There are two things to keep in mind if you would know the climate future. The first is that, as scientific statesman John Holdren likes to say, it will come to us as a mixture of mitigation, adaptation, and suffering. The second is that the suffering will be disproportionately visited upon the poor and the innocent.

Where once there was constant recourse to “this storm/drought/surge is consistent with global warming,” we’re now increasingly likely to hear “this storm/ drought/surge would not have happened without global warming.”

Hold these thoughts when considering the massive tome just issued by the IPCC’s Working Group II. (The much briefer Summary for Policymakers, or SPM, is here).
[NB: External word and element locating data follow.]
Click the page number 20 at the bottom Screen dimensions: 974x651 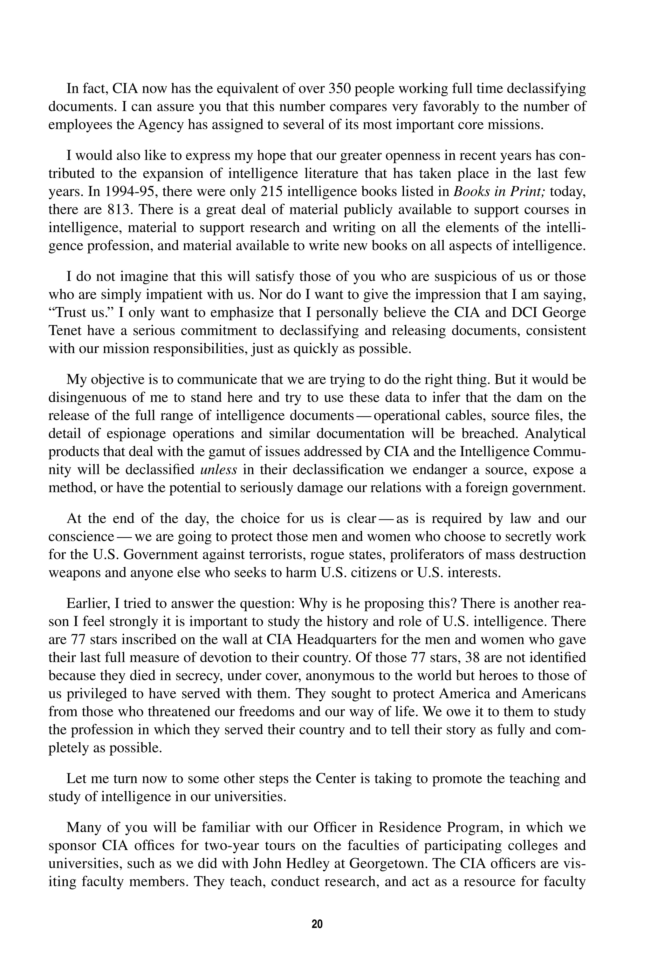point(317,924)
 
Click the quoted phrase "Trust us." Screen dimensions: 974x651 point(81,312)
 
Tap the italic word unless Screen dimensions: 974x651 point(218,469)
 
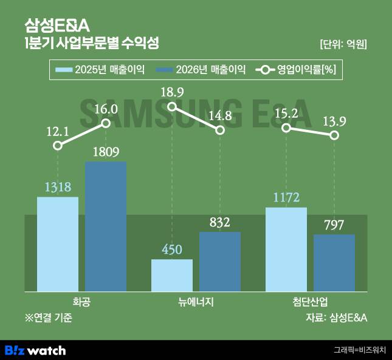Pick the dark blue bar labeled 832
pyautogui.click(x=220, y=262)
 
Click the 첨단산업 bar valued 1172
pyautogui.click(x=286, y=249)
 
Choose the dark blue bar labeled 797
pyautogui.click(x=334, y=263)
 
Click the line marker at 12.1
pyautogui.click(x=58, y=146)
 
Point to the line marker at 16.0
pyautogui.click(x=106, y=123)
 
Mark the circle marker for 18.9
pyautogui.click(x=172, y=107)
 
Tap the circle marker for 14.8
pyautogui.click(x=220, y=130)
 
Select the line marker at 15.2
pyautogui.click(x=286, y=127)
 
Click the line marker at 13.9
pyautogui.click(x=334, y=135)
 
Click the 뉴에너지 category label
pyautogui.click(x=196, y=302)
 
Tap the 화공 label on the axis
pyautogui.click(x=81, y=302)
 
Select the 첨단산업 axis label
pyautogui.click(x=310, y=302)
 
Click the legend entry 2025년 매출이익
pyautogui.click(x=100, y=70)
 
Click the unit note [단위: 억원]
pyautogui.click(x=343, y=44)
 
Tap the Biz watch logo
pyautogui.click(x=35, y=350)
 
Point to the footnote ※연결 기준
pyautogui.click(x=48, y=317)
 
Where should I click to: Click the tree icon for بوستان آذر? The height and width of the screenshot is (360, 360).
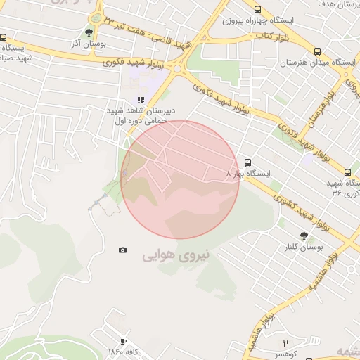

Working Group II (or “WG2” for short) is the part of the International Panel on Climate Change – the largest, most sustained, and arguably most important peer-reviewed scientific enterprise in history – which is focused on understanding climate-change related “impacts, adaptation, and vulnerability.” Its report, released on Monday, comes halfway though the year-long roll-out of the three volume set that together make up the IPCC’s “Firth Assessment Report.”

Volume I is focused on climate science in itself – the “physical science basis” of the crisis. It was released in September and can be found here. Volume III, due out later this month, is focused on mitigation – that is, on what the nations of the world can do to slow and then, hopefully, stop greenhouse gas emissions.

Since the release of WG1’s report in late 2013 has perhaps faded from memory, it’s useful to recall it and to pause to appreciate that WG1 did its job well. In fact, it’s not too much to say that the first volume, coming at a time when climate denialism was already sagging, gave us a fine marker of its now accelerating decline. It did so by stepping past the contrived denialist shitstorm that was “Climategate” with a decisive summary and restatement of our increasingly firm – and increasingly grim – understandings.